**Data for the task:**
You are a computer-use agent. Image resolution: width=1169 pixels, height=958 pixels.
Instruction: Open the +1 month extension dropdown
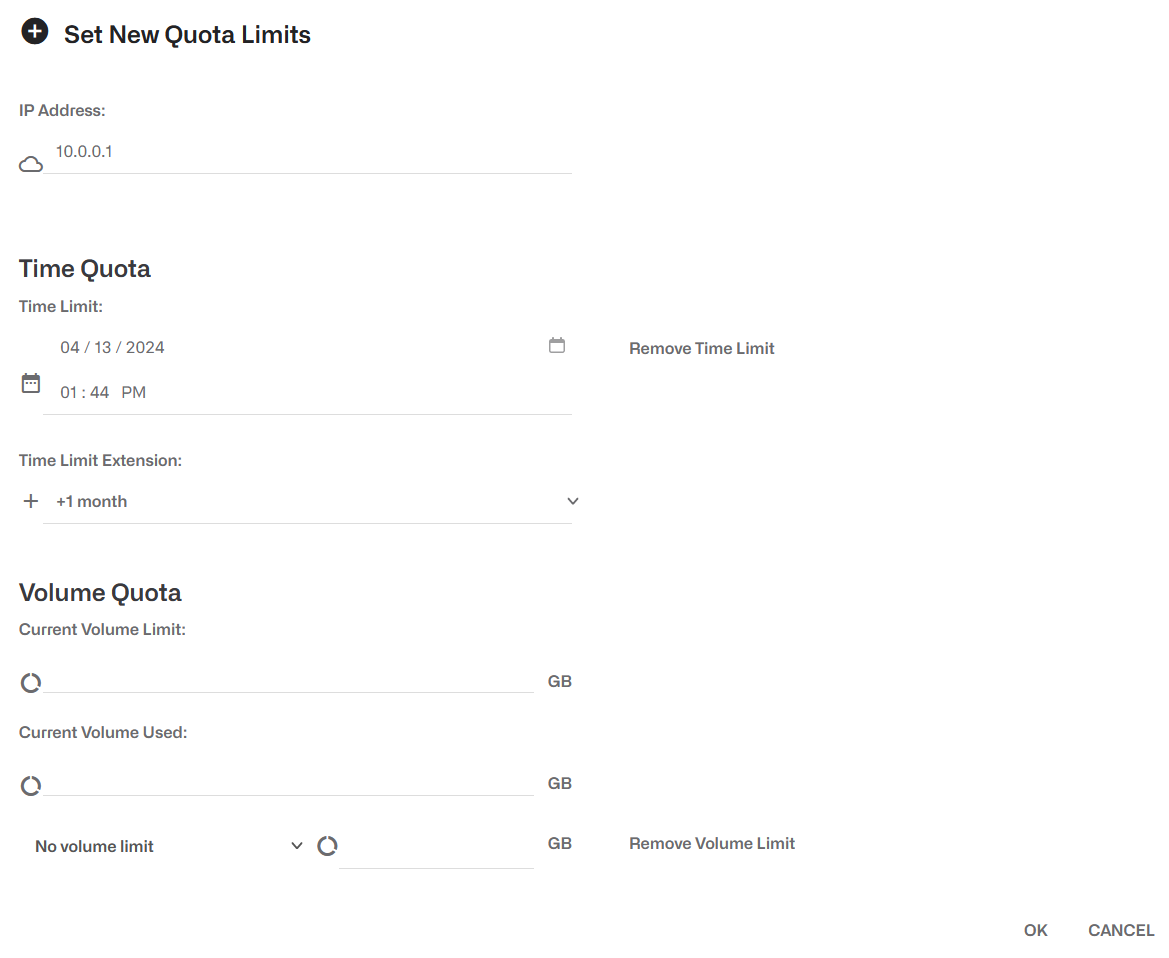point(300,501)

---

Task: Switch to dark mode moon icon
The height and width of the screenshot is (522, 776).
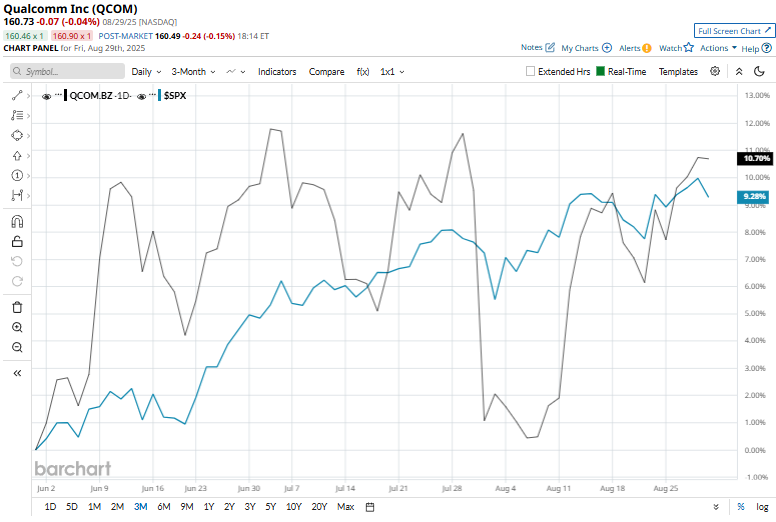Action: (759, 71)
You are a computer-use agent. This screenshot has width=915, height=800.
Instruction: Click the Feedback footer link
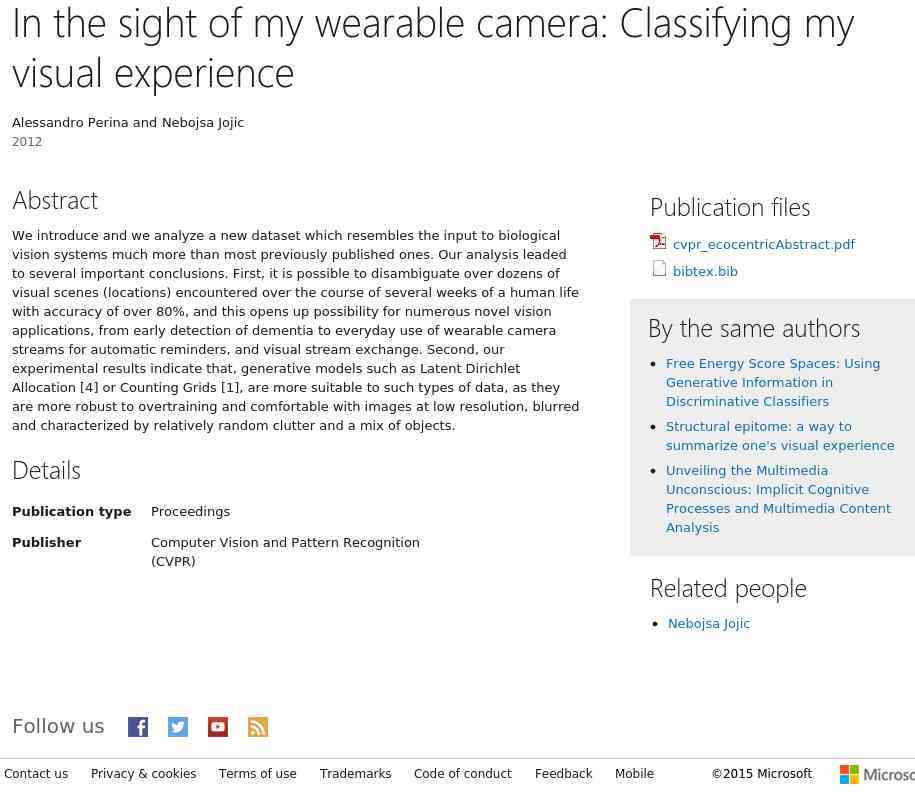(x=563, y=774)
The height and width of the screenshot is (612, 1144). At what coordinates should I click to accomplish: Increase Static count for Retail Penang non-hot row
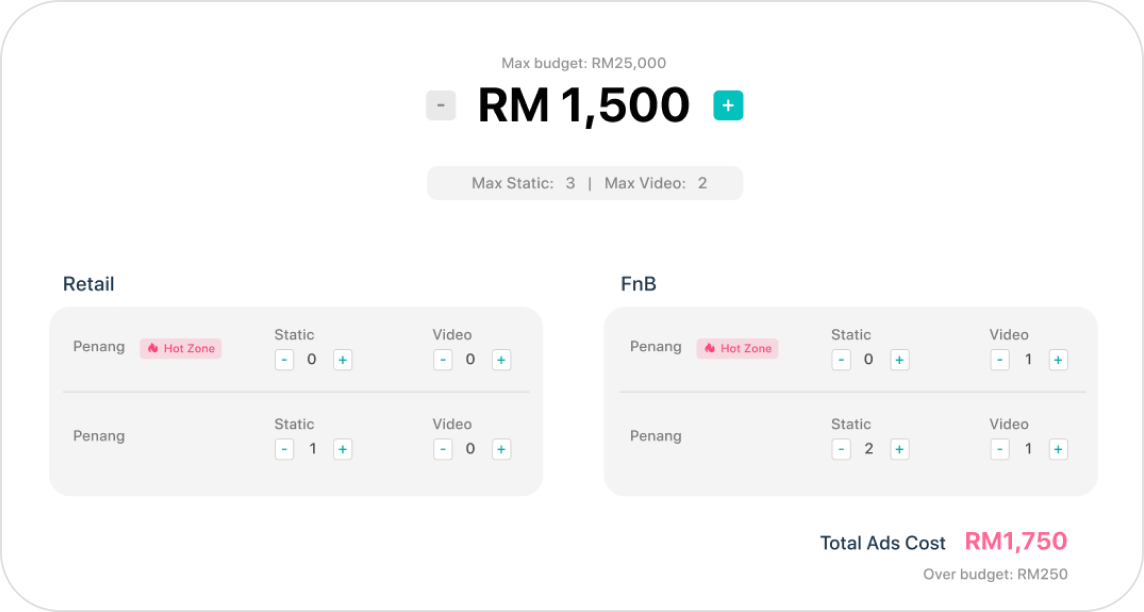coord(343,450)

**Assignment:** From the records, copy every line that has the string "agent" in it.

**Answer area:**
You are a computer-use agent. Image resolution: width=1169 pixels, height=958 pixels.
You are a computer-use agent. This screenshot has width=915, height=800.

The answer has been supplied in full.